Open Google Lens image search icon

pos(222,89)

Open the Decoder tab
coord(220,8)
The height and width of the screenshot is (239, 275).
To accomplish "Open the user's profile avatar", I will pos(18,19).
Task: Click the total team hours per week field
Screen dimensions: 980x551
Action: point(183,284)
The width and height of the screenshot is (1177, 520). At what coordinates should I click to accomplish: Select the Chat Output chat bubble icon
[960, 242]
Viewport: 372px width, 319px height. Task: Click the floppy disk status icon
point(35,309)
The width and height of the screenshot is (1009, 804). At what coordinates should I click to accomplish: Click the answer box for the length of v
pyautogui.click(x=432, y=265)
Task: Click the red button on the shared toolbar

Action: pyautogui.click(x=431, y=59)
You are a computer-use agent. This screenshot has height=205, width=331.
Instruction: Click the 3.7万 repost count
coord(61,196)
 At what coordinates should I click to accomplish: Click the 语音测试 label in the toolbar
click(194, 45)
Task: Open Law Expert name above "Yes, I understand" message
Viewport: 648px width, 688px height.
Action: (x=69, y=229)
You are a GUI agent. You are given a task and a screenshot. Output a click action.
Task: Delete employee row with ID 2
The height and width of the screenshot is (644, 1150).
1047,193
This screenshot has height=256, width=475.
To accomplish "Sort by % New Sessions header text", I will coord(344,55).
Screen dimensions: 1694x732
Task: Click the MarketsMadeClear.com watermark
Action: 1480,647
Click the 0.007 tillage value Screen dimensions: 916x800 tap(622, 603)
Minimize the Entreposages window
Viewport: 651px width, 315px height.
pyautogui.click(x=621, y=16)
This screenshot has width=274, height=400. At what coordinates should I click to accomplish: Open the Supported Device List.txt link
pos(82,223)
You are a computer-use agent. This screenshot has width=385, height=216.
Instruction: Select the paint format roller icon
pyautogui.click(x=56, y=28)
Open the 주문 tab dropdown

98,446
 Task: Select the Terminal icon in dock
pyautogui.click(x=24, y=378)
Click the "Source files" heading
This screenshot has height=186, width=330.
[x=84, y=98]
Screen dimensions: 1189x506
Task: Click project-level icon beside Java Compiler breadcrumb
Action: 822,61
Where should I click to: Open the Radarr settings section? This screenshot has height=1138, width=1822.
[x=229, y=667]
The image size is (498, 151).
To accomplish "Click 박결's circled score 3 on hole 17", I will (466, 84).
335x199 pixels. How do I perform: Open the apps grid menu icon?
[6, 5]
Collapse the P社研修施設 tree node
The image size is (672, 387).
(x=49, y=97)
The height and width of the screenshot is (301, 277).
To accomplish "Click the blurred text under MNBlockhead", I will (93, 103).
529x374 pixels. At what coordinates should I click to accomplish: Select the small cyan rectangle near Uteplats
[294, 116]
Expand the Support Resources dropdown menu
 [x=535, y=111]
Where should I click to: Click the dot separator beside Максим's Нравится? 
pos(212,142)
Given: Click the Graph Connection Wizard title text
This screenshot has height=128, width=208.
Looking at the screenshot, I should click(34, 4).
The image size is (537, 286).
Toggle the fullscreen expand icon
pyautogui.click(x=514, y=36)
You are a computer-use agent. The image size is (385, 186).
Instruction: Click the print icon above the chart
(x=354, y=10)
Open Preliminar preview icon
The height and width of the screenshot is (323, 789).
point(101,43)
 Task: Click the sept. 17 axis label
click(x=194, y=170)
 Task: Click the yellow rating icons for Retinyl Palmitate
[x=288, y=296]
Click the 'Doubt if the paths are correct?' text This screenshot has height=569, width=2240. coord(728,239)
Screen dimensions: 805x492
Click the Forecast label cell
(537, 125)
○ ○ ○ ○
Direction
Please quote every one of the entries above word for word.

The solution
Open Google Lens image search icon

pos(222,89)

Open the Decoder tab
coord(220,8)
The height and width of the screenshot is (239, 275).
To accomplish "Open the user's profile avatar", I will pos(18,19).
Task: Click the total team hours per week field
Screen dimensions: 980x551
Action: point(183,284)
The width and height of the screenshot is (1177, 520). At what coordinates should I click to accomplish: Select the Chat Output chat bubble icon
[960, 242]
Viewport: 372px width, 319px height. Task: Click the floppy disk status icon
point(35,309)
The width and height of the screenshot is (1009, 804). At what coordinates should I click to accomplish: Click the answer box for the length of v
pyautogui.click(x=432, y=265)
Task: Click the red button on the shared toolbar

Action: pyautogui.click(x=431, y=59)
You are a computer-use agent. This screenshot has height=205, width=331.
Instruction: Click the 3.7万 repost count
coord(61,196)
 At what coordinates should I click to accomplish: Click the 语音测试 label in the toolbar
click(194, 45)
Task: Open Law Expert name above "Yes, I understand" message
Viewport: 648px width, 688px height.
Action: (x=69, y=229)
You are a GUI agent. You are given a task and a screenshot. Output a click action.
Task: Delete employee row with ID 2
The height and width of the screenshot is (644, 1150).
1047,193
This screenshot has height=256, width=475.
To accomplish "Sort by % New Sessions header text", I will coord(344,55).
Screen dimensions: 1694x732
Task: Click the MarketsMadeClear.com watermark
Action: 1480,647
Click the 0.007 tillage value Screen dimensions: 916x800 tap(622, 603)
Minimize the Entreposages window
Viewport: 651px width, 315px height.
pyautogui.click(x=621, y=16)
This screenshot has width=274, height=400. At what coordinates should I click to accomplish: Open the Supported Device List.txt link
pos(82,223)
You are a computer-use agent. This screenshot has width=385, height=216.
Instruction: Select the paint format roller icon
pyautogui.click(x=56, y=28)
Open the 주문 tab dropdown

98,446
 Task: Select the Terminal icon in dock
pyautogui.click(x=24, y=378)
Click the "Source files" heading
This screenshot has height=186, width=330.
[x=84, y=98]
Screen dimensions: 1189x506
Task: Click project-level icon beside Java Compiler breadcrumb
Action: 822,61
Where should I click to: Open the Radarr settings section? This screenshot has height=1138, width=1822.
[x=229, y=667]
The image size is (498, 151).
To accomplish "Click 박결's circled score 3 on hole 17", I will (466, 84).
335x199 pixels. How do I perform: Open the apps grid menu icon?
[6, 5]
Collapse the P社研修施設 tree node
The image size is (672, 387).
(x=49, y=97)
The height and width of the screenshot is (301, 277).
To accomplish "Click the blurred text under MNBlockhead", I will (93, 103).
529x374 pixels. At what coordinates should I click to accomplish: Select the small cyan rectangle near Uteplats
[294, 116]
Expand the Support Resources dropdown menu
 [x=535, y=111]
Where should I click to: Click the dot separator beside Максим's Нравится? 
pos(212,142)
Given: Click the Graph Connection Wizard title text
This screenshot has height=128, width=208.
Looking at the screenshot, I should click(34, 4).
The image size is (537, 286).
Toggle the fullscreen expand icon
pyautogui.click(x=514, y=36)
You are a computer-use agent. The image size is (385, 186).
Instruction: Click the print icon above the chart
(x=354, y=10)
Open Preliminar preview icon
The height and width of the screenshot is (323, 789).
point(101,43)
 Task: Click the sept. 17 axis label
click(x=194, y=170)
 Task: Click the yellow rating icons for Retinyl Palmitate
[x=288, y=296]
Click the 'Doubt if the paths are correct?' text This screenshot has height=569, width=2240. coord(728,239)
Screen dimensions: 805x492
Click the Forecast label cell
(537, 125)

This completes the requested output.